Intel Launches Powerful New Pentium-M Chips, Cancels Next-Gen Pentium 4

This week, Intel significantly boosted the performance of the Intel Centrino mobile microprocessor products with the introduction of new Pentium M processors that feature faster clock speeds and system buses and larger cache sizes. The company also announced that it's canceling the development of two next-generation desktop-based microprocessors so it can concentrate on more powerful dual-core microprocessors. Both announcements are a boon for PC users because Intel pledges to keep up its recent pace of innovation and speed the development of its processors and related chipsets.
The new Pentium M designs, which are code-named Dothan, will ship this week in a variety of notebook computers and Tablet PCs. The Dothan family currently includes three new processors, all of which feature a smaller 90nm process (compared with the earlier-generation Pentium M chips' 130nm process), resulting in smaller sizes, less power consumption, less heat, and lower costs. However, because the new chips use the same socket design that the earlier-generation chips used, PC makers can immediately integrate the Dothan CPUs into their existing mobile computers. 
The Dothan processors are also the first products to use Intel's new chip-naming conventions. The Intel Pentium M processor 735, for example, runs at 1.7GHz and costs $294 per chip (in quantity). The other two models include the Pentium M processor 745, which runs at 1.8GHz and costs $423, and the high-end Pentium M processor 755, which runs at 2GHz and costs $637. The number 7 in these product names denotes the Dothan generation of chips, whereas the latter two numbers specify relative performance. The Pentium M processor 755, for example, has higher-level performance than the Pentium M processor 735.

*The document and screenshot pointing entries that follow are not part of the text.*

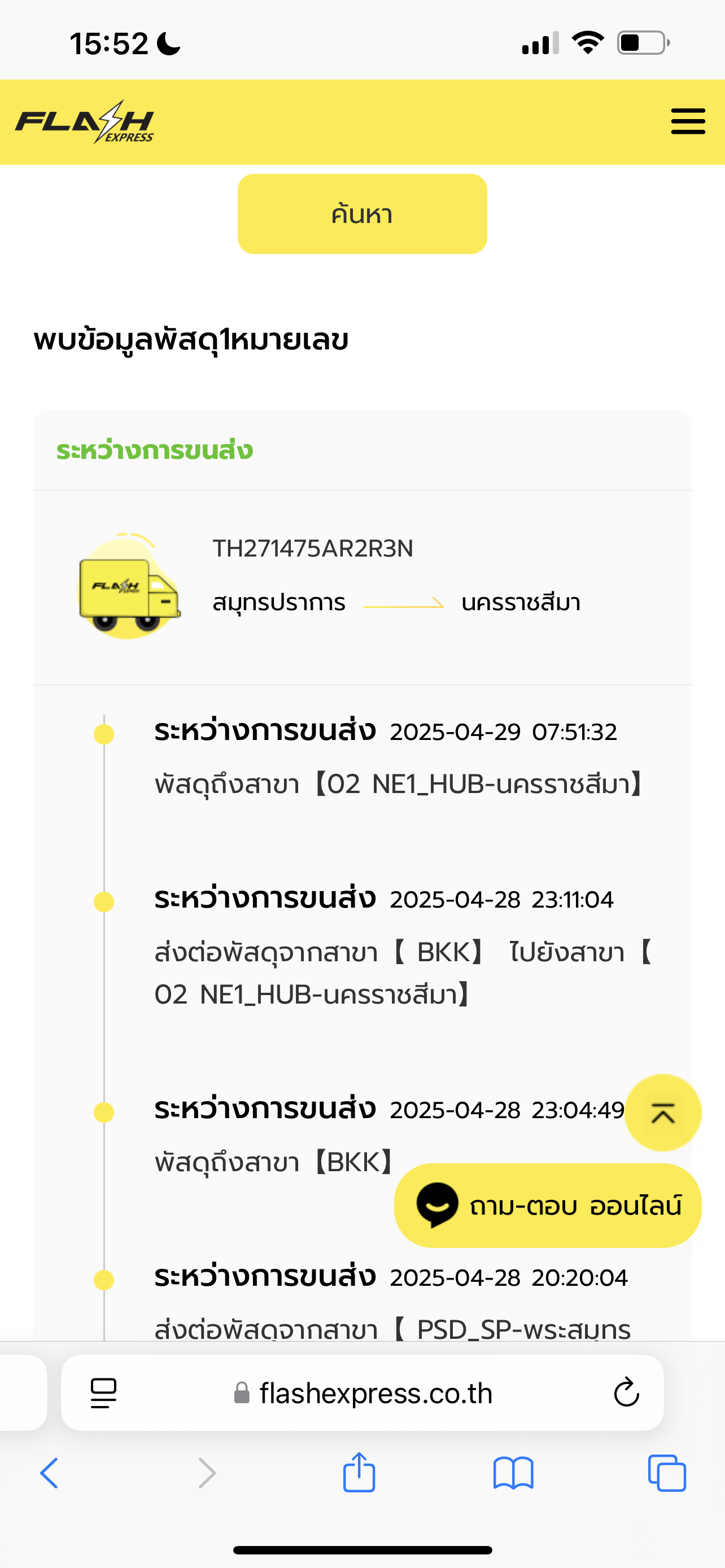The width and height of the screenshot is (725, 1568).
Task: Tap the chat smiley face icon
Action: pyautogui.click(x=437, y=1205)
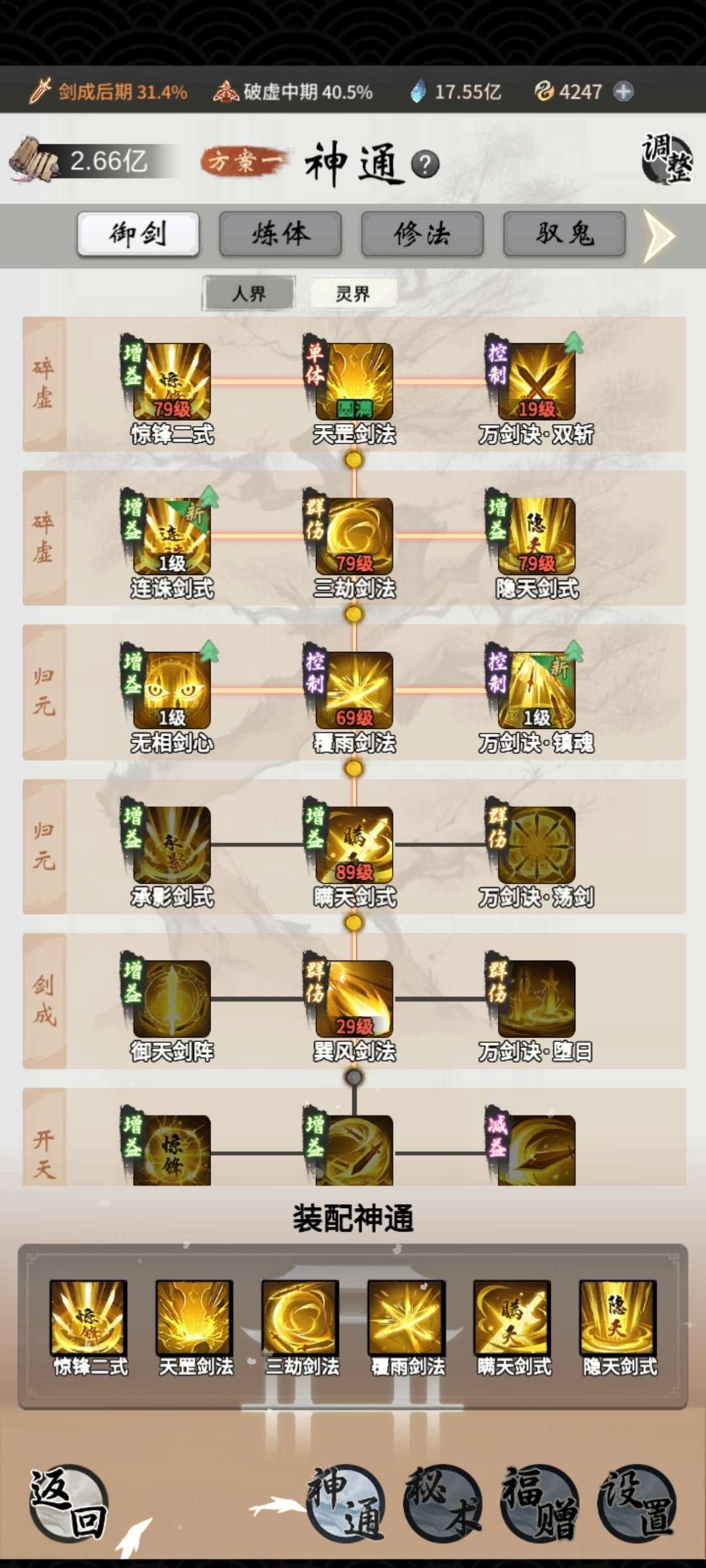Open the 瞒天剑式 skill in skill tree
Viewport: 706px width, 1568px height.
click(x=354, y=844)
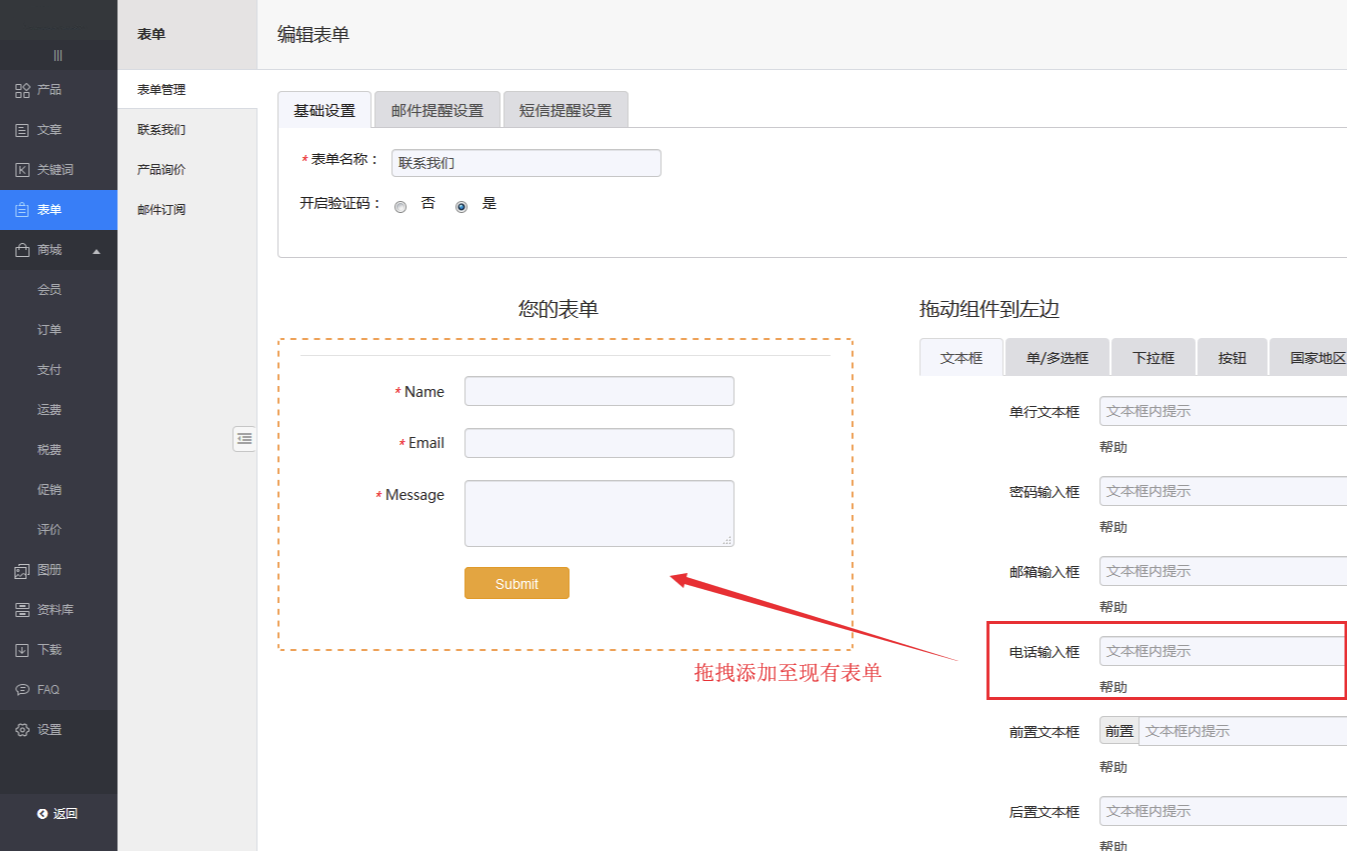The height and width of the screenshot is (851, 1347).
Task: Open 文章 via its sidebar icon
Action: [22, 130]
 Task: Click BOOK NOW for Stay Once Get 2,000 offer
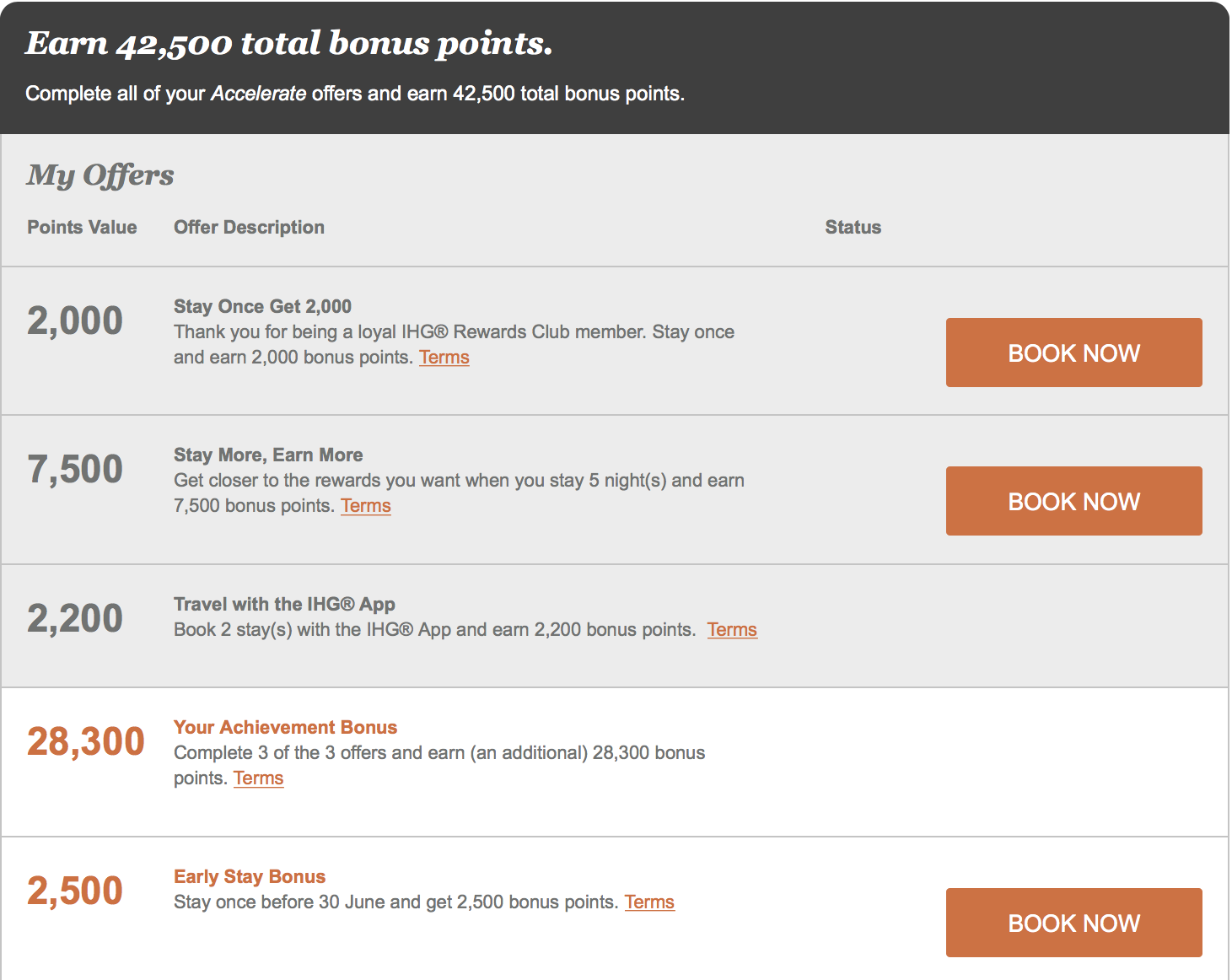pyautogui.click(x=1073, y=353)
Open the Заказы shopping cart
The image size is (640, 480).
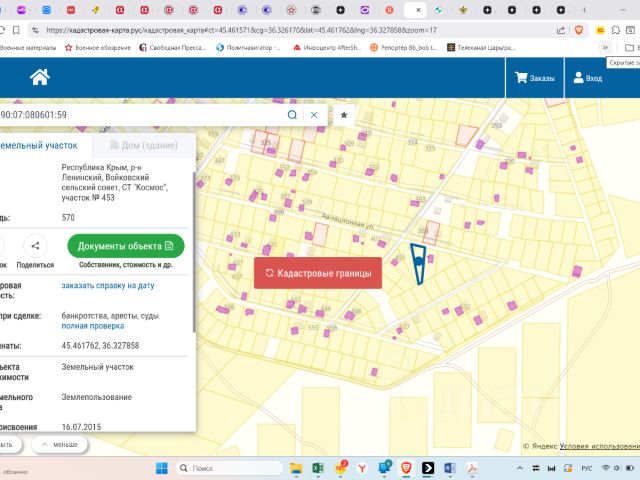(534, 78)
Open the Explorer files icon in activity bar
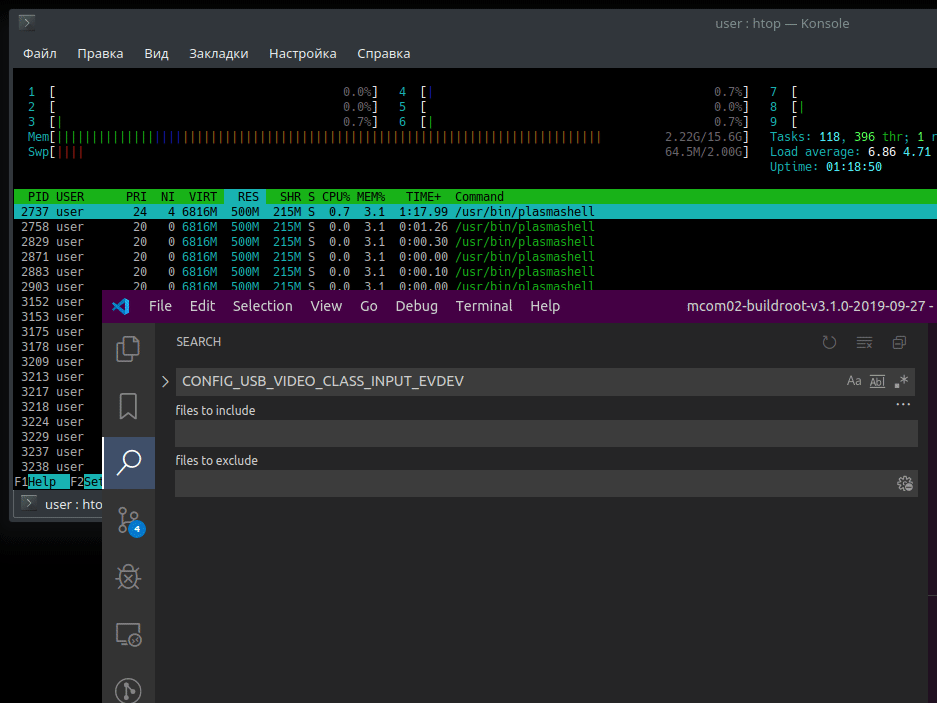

Meanwhile, Intel also announced that it will halt development of the Tejas Pentium 4 and Jayhawk Xeon processors. Both CPUs featured single-processor cores, and the company says it will now concentrate only on dual-core processors, which feature increased performance. "We are reprioritizing and revamping our roadmap," an Intel spokesperson said. "This is a competitive move." Dual-core processors appear as two different processors to compatible OSs such as Windows and often perform as well as two separate processors, without the resulting costs, heat, and noise. Intel says it will ship next-generation, dual-core desktop and server processors next year.